> _TASK INPUTS_:
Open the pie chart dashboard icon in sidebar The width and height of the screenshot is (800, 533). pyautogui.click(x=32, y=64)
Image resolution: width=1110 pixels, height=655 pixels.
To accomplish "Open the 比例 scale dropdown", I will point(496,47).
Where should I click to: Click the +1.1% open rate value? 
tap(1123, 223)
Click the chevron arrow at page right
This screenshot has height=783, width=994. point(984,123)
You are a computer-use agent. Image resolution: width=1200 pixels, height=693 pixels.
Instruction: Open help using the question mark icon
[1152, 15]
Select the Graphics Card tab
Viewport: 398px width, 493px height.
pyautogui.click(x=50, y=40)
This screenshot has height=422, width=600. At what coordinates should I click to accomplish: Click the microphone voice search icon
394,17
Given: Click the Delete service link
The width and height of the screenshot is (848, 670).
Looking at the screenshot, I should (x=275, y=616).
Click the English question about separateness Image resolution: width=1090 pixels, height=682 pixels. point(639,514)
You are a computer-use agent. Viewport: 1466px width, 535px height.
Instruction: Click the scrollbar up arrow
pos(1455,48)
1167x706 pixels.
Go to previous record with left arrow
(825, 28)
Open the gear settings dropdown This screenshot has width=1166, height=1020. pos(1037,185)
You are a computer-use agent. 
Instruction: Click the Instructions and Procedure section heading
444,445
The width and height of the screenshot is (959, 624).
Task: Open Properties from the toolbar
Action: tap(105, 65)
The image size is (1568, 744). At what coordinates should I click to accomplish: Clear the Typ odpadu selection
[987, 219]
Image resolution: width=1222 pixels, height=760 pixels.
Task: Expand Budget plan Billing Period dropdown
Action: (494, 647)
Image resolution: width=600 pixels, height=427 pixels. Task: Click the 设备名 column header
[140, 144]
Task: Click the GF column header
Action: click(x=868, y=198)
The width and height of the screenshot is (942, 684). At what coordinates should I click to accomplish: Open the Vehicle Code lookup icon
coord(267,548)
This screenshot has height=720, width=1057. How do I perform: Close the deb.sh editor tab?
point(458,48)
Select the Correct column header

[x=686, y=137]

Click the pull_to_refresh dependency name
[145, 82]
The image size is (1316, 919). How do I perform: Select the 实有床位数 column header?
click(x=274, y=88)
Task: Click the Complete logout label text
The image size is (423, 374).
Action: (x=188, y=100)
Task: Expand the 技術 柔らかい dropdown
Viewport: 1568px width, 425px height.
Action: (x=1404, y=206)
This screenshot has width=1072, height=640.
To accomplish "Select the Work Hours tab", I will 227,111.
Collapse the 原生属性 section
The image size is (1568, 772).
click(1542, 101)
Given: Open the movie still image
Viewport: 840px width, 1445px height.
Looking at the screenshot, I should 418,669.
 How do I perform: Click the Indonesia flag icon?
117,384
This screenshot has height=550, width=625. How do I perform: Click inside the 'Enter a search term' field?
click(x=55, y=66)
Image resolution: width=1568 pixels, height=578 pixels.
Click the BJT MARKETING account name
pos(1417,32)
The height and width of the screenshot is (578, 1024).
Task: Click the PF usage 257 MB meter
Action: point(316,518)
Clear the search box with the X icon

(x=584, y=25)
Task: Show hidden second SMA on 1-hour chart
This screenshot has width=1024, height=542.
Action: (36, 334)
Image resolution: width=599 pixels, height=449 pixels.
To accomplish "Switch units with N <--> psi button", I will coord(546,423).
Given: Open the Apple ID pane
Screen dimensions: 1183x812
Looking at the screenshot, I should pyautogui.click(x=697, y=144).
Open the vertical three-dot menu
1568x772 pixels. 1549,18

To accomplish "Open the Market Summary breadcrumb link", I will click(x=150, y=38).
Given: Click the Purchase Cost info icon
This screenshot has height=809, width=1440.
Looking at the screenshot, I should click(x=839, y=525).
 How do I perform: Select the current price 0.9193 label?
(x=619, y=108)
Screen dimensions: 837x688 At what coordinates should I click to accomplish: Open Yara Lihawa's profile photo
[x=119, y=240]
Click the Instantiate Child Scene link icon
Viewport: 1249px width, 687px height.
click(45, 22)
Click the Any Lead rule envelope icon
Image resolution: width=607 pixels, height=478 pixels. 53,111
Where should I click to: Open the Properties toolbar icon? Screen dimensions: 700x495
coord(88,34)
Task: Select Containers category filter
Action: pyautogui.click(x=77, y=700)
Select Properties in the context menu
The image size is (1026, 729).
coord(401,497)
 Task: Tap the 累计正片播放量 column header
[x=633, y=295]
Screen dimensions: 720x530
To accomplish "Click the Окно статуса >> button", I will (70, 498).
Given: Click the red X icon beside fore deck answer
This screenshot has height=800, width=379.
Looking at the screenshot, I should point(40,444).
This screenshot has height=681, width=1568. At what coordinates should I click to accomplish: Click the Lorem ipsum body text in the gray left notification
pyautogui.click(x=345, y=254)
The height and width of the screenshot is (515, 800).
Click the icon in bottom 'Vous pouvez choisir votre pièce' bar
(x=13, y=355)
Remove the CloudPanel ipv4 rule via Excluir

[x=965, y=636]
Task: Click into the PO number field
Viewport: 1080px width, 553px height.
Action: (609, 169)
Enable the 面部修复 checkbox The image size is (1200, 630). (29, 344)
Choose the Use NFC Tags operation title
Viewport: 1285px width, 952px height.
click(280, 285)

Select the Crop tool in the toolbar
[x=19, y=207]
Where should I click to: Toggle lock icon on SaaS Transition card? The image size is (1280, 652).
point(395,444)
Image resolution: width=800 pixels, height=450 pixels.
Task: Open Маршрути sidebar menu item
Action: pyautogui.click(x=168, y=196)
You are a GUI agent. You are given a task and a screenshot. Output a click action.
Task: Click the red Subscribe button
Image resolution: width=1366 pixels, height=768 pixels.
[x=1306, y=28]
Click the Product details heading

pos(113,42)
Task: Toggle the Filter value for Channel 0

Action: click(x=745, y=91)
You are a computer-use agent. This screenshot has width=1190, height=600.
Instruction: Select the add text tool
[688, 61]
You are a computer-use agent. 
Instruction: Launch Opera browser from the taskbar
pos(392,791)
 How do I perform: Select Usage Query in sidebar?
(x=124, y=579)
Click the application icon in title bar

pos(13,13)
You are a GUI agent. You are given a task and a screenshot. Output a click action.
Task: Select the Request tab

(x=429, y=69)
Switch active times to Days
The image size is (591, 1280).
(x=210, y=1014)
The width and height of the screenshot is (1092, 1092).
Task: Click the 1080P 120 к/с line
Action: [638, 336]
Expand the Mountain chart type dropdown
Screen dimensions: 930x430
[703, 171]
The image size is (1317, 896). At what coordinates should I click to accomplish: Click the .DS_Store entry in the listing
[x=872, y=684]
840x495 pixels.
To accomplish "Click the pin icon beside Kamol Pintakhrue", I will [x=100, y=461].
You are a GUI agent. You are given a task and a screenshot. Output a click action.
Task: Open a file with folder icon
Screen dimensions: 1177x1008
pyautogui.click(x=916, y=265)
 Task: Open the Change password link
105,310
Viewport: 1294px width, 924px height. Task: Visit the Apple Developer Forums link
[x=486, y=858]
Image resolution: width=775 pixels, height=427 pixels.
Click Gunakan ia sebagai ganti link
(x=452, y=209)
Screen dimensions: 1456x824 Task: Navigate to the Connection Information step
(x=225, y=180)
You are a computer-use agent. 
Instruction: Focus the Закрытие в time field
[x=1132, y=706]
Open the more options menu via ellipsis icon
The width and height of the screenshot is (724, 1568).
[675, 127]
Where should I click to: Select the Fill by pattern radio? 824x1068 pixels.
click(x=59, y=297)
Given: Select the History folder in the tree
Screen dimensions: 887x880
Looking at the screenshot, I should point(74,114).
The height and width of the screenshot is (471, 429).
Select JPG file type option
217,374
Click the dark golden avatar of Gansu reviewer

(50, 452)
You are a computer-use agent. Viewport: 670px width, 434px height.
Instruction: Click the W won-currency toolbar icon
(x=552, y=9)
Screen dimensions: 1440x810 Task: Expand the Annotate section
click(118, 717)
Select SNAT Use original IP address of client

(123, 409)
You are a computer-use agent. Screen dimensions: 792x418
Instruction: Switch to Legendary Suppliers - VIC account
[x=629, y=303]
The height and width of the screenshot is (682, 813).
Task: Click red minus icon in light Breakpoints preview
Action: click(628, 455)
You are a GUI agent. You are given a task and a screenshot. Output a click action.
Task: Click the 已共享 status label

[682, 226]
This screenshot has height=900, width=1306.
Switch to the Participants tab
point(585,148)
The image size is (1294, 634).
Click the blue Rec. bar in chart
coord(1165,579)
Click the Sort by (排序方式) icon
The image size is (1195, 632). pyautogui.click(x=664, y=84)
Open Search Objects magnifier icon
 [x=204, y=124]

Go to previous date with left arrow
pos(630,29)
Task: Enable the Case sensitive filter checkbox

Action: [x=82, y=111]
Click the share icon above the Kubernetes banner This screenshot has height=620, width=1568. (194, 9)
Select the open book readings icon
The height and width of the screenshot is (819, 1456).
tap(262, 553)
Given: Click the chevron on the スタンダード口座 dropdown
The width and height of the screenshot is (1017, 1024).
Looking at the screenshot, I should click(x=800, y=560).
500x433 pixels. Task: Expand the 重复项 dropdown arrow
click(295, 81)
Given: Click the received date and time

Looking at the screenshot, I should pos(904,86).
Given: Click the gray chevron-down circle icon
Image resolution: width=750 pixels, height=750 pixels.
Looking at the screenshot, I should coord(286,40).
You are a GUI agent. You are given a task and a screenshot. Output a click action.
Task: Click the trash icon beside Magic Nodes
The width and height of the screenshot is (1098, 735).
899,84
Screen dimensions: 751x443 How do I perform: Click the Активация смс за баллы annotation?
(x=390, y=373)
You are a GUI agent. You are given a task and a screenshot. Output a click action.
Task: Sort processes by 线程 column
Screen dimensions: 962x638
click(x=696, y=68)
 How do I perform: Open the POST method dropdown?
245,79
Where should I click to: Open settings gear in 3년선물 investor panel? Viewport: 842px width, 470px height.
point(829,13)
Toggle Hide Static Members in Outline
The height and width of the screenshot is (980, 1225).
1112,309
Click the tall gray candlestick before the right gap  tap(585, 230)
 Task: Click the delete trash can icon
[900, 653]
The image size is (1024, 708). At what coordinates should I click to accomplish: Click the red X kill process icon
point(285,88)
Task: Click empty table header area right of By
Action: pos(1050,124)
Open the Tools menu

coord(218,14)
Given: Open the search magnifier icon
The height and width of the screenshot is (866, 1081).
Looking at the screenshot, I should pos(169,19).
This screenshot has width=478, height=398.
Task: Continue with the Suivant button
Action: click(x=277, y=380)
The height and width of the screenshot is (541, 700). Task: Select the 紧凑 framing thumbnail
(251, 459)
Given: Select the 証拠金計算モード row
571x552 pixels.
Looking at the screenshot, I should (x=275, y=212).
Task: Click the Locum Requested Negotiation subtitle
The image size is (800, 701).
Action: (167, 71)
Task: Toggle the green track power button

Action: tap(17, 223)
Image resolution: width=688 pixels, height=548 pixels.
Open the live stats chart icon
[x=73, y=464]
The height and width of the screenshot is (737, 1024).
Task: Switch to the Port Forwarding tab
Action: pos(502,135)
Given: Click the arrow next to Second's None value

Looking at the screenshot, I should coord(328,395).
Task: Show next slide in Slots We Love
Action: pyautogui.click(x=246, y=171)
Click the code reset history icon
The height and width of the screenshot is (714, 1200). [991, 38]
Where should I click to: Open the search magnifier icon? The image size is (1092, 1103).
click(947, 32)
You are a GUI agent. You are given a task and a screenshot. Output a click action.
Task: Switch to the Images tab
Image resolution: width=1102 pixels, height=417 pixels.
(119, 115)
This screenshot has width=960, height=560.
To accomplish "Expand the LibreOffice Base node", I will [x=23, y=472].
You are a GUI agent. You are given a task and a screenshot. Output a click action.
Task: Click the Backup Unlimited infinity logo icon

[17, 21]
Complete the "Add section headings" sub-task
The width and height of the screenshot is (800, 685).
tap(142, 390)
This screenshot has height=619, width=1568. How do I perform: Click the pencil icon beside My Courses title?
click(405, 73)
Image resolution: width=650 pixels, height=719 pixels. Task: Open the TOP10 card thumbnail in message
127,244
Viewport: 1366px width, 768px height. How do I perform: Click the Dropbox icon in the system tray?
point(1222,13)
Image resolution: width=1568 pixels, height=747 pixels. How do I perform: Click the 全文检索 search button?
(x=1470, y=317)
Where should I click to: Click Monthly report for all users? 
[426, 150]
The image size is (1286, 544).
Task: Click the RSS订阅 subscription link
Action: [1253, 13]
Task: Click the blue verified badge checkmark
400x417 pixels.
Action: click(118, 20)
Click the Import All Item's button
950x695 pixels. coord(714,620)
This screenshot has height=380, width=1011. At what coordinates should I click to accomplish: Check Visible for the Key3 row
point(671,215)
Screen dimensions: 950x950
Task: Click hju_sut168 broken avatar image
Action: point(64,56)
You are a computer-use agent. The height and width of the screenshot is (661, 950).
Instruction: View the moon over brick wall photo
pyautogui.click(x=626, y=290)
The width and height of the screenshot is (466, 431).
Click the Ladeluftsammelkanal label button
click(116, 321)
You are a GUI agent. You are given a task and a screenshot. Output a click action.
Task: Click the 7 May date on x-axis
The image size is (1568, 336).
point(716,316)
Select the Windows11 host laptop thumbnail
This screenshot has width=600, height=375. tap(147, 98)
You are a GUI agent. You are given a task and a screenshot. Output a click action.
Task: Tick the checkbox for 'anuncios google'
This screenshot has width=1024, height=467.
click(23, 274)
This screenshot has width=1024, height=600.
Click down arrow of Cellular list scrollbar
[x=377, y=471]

> _TASK PROMPT_:
Search the data above and return each line in which "folder" occurs.

> _EXPECTED ANSWER_:
Task: Open a file with folder icon
Given: Select the History folder in the tree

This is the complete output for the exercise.